::: TESTO DI LETTURA

Una solidarietà realizzata, anche, in alcuni interventi che l’Ipsia (Istituto Pace Sviluppo Innovazione Acli) sta sviluppando nel campo di Lipa. Una mensa al coperto, all’interno di una tensostruttura che sarà presto anche riscaldata; un tendone dedicato ad attività sociali, che permetterà ai migranti di passare alcune ore al coperto svolgendo attività anche ludiche (dama o backgammon); un altro tendone, per isolare i malati di scabbia, che si stanno moltiplicando a causa della mancanza di acqua e delle precarie condizioni igieniche.
In questo contesto in cui anche il silenzio è complicità, appare incredibile la perquisizione effettuata due giorni fa nella sede dell’associazione di volontariato Linea d’Ombra ODV, a Trieste, che fornisce aiuto e sostegno ai migranti bloccati nel gelo dei campi e offre prima assistenza a chi riesce ad arrivare alla stazione di Trieste.
Sono stati sequestrati telefoni e libri contabili ed è stato ipotizzato il reato di favoreggiamento dell’immigrazione clandestina a carico di Gian Andrea Franchi e Lorena Fornasir, fondatori dell’associazione.

::::::
::: ESTRATTI DEI DATI

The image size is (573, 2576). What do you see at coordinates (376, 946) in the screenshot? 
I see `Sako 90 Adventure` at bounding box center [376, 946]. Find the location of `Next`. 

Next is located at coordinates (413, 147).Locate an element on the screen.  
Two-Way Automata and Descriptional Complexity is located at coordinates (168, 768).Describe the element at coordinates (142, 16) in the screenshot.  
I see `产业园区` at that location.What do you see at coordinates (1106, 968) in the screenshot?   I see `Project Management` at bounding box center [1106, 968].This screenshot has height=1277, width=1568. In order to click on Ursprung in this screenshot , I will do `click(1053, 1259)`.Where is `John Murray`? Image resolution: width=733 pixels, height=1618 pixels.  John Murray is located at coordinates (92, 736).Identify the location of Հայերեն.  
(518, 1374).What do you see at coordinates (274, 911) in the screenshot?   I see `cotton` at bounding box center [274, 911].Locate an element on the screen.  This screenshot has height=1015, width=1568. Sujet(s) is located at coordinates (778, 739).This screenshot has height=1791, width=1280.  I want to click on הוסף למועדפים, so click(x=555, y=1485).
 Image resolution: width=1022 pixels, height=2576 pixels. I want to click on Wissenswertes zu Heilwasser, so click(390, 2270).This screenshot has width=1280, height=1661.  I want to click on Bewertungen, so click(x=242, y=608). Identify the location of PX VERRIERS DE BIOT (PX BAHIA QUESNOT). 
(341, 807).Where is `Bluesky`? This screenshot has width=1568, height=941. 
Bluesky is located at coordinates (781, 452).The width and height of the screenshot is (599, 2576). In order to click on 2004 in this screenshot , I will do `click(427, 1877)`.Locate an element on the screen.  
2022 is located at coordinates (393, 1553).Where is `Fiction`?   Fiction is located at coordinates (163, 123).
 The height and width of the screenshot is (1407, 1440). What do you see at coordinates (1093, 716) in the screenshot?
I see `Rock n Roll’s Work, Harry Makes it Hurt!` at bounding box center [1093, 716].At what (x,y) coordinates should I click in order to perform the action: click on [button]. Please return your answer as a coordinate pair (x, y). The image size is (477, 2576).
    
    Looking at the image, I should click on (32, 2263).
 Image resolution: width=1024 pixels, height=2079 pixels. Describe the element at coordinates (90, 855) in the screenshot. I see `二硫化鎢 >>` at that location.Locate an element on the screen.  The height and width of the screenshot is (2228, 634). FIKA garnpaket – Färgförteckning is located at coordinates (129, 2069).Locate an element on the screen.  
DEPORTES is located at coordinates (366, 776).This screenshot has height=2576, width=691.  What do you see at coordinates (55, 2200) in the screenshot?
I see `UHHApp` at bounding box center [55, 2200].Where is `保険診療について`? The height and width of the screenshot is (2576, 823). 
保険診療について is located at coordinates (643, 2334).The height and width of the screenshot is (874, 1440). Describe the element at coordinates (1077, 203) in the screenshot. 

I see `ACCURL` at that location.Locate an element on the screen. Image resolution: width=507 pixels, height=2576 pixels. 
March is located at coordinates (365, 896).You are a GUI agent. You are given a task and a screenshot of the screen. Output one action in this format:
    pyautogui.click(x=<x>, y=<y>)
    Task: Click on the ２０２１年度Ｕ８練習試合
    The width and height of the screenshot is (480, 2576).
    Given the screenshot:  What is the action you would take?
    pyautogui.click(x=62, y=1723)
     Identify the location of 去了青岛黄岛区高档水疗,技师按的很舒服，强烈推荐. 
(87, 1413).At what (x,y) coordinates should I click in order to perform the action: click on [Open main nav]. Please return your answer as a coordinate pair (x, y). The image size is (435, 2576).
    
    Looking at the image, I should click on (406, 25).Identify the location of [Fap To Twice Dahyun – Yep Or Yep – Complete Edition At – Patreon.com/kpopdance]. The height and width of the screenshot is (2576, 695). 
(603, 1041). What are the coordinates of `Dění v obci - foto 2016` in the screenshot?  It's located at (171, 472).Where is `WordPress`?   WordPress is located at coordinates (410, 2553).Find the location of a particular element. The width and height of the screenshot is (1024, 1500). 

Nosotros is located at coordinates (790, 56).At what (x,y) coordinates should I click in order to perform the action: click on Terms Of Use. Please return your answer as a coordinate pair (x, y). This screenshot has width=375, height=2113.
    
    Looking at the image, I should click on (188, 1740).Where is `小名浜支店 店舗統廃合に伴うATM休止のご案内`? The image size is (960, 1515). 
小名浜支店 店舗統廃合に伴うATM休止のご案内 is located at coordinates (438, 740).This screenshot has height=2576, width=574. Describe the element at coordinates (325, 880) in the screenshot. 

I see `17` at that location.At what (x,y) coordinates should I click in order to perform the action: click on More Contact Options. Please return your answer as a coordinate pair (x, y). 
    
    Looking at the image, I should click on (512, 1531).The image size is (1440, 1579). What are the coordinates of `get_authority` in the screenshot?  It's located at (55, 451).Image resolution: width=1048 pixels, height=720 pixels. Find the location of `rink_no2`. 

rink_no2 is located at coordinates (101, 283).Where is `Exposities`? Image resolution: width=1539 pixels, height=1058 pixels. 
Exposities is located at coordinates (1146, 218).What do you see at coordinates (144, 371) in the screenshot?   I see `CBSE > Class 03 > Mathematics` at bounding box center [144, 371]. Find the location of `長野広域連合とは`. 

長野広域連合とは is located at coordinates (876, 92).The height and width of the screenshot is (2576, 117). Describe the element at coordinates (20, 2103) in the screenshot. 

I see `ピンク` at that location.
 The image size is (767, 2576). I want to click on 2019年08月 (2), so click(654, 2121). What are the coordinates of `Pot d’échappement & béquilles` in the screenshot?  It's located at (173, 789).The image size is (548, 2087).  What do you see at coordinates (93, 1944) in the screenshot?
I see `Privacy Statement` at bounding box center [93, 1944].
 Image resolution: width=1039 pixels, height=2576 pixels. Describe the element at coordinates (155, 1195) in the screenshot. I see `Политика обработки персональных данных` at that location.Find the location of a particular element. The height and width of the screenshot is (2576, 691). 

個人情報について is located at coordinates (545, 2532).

::::::

CONSEGNE:
- 1) Aggiorna il tratto del testo di lettura da "Una solidarietà realizzata, anche, in" fino a "stazione di Trieste." e riscrivilo sostituendo "tendone" con "capannone".
- 2) Continua il testo di lettura a partire dall'ultima frase riportata.

SOLUZIONI:
- 1)
Una solidarietà realizzata, anche, in alcuni interventi che l’Ipsia (Istituto Pace Sviluppo Innovazione Acli) sta sviluppando nel campo di Lipa. Una mensa al coperto, all’interno di una tensostruttura che sarà presto anche riscaldata; un capannone dedicato ad attività sociali, che permetterà ai migranti di passare alcune ore al coperto svolgendo attività anche ludiche (dama o backgammon); un altro capannone, per isolare i malati di scabbia, che si stanno moltiplicando a causa della mancanza di acqua e delle precarie condizioni igieniche.
In questo contesto in cui anche il silenzio è complicità, appare incredibile la perquisizione effettuata due giorni fa nella sede dell’associazione di volontariato Linea d’Ombra ODV, a Trieste, che fornisce aiuto e sostegno ai migranti bloccati nel gelo dei campi e offre prima assistenza a chi riesce ad arrivare alla stazione di Trieste.

- 2)
Speriamo di non trovarci davanti ad un caso simile a quello di don Carlo D’Antoni, parroco di Bosco Minniti a Siracusa, che è dovuto passare attraverso gli arresti domiciliari prima di essere assolto perché “il fatto non sussiste”.
La storia di Lorena Fornasir, insieme a quella di altre tre donne che si sono trovate, quasi per caso, ad occuparsi di migranti, è raccontata nel docufilm “Dove bisogna stare” di Daniele Gaglianone e Stefano Collizzolli girato tra il 2017 e il 2018 con il sostegno di Medici senza Frontiere e Piemonte Film Commission, in visone gratuita fino al giorno 28 sulla piattaforma ZaLab.